9 августа на 81-м году жизни скончался народный артист России, режиссер театра и кино Петр Наумович Фоменко.

Он никогда не добирался до финала, не хотел знать, что там, в конце. Радисты с ума сходили, километрами тратили пленку, все меняя за несколько часов до премьеры. Ему так и оставалось неясно, что там должно быть в конце, какая музыка. Он не совершенствовал, он ненавидел финал спектакля, понимая, что никакого финала быть не может, пока он жив. Все новые и новые возможности видел он в этой жизни, они не давали ему успокоиться. Не результат — счастье поиска важно было ему, работать с теми, кто вверял ему свои души беззаветно.

Как же он хотел быть понятым ими, своими актерами, чтоб они были только им увлечены, и не меньше, чем на всю жизнь. Ему это удавалось.

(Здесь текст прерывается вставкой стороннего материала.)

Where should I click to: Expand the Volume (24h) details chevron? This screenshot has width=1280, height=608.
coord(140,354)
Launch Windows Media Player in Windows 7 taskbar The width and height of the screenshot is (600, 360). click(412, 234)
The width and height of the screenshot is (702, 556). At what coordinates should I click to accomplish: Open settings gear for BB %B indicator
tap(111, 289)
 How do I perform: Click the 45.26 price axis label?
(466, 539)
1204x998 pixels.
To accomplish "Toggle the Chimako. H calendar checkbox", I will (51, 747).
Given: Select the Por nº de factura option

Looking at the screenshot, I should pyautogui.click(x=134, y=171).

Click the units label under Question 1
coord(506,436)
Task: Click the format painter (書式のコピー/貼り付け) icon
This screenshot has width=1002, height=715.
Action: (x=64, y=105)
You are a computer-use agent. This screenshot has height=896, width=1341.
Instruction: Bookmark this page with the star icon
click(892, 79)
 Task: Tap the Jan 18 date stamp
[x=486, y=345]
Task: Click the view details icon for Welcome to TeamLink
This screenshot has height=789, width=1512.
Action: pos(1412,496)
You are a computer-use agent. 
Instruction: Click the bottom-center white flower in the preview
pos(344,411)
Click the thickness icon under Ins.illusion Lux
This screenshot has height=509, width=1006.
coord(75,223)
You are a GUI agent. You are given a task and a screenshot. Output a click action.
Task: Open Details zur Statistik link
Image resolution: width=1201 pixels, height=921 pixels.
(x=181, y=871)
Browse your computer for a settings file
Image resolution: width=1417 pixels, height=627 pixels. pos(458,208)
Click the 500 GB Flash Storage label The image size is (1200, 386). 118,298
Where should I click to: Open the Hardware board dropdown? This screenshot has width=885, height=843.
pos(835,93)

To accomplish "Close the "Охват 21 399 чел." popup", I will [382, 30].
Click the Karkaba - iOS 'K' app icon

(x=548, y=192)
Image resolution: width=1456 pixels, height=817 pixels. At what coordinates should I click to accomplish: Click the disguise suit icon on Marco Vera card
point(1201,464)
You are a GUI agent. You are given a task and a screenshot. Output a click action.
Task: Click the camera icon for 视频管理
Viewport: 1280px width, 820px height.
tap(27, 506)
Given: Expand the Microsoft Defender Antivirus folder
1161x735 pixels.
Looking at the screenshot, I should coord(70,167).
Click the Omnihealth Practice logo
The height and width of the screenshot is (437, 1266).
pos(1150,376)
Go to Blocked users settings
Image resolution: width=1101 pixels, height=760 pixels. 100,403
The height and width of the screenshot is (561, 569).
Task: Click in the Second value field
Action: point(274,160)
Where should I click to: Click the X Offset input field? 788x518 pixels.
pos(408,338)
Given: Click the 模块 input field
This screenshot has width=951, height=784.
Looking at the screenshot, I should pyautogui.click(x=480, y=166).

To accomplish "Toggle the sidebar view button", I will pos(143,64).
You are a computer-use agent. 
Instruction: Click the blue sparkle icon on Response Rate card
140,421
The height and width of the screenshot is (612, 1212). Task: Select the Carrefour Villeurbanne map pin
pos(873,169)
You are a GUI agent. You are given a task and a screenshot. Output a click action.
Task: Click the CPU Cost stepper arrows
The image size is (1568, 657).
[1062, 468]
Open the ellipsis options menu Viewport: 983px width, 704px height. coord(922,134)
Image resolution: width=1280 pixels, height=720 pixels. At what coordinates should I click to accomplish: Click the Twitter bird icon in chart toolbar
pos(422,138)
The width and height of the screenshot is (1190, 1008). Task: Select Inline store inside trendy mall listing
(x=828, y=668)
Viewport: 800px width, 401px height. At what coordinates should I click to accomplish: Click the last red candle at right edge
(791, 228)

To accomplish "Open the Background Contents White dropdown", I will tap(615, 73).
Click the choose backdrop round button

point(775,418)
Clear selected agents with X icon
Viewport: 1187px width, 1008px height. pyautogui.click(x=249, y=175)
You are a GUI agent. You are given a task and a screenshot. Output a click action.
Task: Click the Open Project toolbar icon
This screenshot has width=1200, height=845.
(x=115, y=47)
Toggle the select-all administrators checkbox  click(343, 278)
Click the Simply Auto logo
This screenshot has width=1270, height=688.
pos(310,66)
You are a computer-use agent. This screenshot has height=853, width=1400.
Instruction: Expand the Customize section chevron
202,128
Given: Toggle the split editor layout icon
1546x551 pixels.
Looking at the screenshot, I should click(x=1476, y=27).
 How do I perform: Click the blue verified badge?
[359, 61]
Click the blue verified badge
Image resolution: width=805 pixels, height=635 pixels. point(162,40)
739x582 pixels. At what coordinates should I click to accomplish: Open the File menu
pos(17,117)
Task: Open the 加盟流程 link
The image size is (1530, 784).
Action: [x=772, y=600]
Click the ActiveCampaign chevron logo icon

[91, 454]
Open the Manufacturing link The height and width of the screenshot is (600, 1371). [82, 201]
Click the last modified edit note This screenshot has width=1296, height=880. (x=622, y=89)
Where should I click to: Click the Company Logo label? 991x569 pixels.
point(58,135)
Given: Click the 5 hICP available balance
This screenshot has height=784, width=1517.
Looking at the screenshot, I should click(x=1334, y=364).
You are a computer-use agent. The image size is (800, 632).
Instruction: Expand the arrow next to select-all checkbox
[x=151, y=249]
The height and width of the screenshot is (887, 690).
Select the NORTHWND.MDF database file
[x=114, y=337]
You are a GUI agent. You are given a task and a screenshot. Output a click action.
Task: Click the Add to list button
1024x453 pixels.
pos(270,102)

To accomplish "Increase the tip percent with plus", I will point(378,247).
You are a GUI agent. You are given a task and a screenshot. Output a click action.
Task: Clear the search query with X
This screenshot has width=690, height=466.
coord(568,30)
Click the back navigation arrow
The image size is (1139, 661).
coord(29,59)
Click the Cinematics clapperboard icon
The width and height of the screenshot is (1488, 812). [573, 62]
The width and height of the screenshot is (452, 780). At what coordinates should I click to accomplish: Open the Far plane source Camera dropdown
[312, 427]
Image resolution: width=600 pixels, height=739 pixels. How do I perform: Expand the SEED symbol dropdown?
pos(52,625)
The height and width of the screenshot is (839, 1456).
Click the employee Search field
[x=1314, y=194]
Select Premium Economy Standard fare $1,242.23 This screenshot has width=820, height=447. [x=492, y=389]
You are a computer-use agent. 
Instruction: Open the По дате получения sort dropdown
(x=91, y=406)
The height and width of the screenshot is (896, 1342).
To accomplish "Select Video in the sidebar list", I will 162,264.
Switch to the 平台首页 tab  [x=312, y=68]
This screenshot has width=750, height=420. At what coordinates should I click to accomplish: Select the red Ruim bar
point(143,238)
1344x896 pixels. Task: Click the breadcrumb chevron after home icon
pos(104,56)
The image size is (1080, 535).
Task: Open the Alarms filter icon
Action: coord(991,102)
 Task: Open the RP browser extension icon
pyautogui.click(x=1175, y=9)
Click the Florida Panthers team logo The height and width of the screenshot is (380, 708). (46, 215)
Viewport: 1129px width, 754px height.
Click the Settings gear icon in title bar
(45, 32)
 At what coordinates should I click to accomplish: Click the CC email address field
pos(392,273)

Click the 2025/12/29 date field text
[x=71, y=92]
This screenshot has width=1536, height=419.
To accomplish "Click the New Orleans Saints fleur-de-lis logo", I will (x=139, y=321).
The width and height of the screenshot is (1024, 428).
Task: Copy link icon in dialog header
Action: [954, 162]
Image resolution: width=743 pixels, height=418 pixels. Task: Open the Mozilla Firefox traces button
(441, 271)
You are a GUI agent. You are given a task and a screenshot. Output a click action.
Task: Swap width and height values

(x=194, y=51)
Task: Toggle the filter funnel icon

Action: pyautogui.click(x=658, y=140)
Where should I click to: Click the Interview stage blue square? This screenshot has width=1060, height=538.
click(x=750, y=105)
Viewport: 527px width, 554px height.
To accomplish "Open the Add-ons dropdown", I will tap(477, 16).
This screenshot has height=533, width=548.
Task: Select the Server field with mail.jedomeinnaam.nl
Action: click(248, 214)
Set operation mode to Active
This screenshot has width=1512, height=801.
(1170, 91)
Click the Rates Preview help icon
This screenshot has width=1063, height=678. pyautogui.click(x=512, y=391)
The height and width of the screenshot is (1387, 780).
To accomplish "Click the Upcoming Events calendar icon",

Он оставил их очарованными слепцами, к которым после его ухода начнет возвращаться зрение, но лучше, чтобы оно вернулось как можно позже — в его огне, в его веселье, в его прерывистом придыхании, он так говорил, даже когда еще было здоровым сердце. Всю жизнь, репетируя с другими, они будут себя ловить, что бормочут как-то по-фоменковски, усмехаются по-фоменковски, смотрят на мир, как он…

Пусть так, пусть берегут, он же один такой. Пусть догадаются — о чем он хочет сказать Оттуда.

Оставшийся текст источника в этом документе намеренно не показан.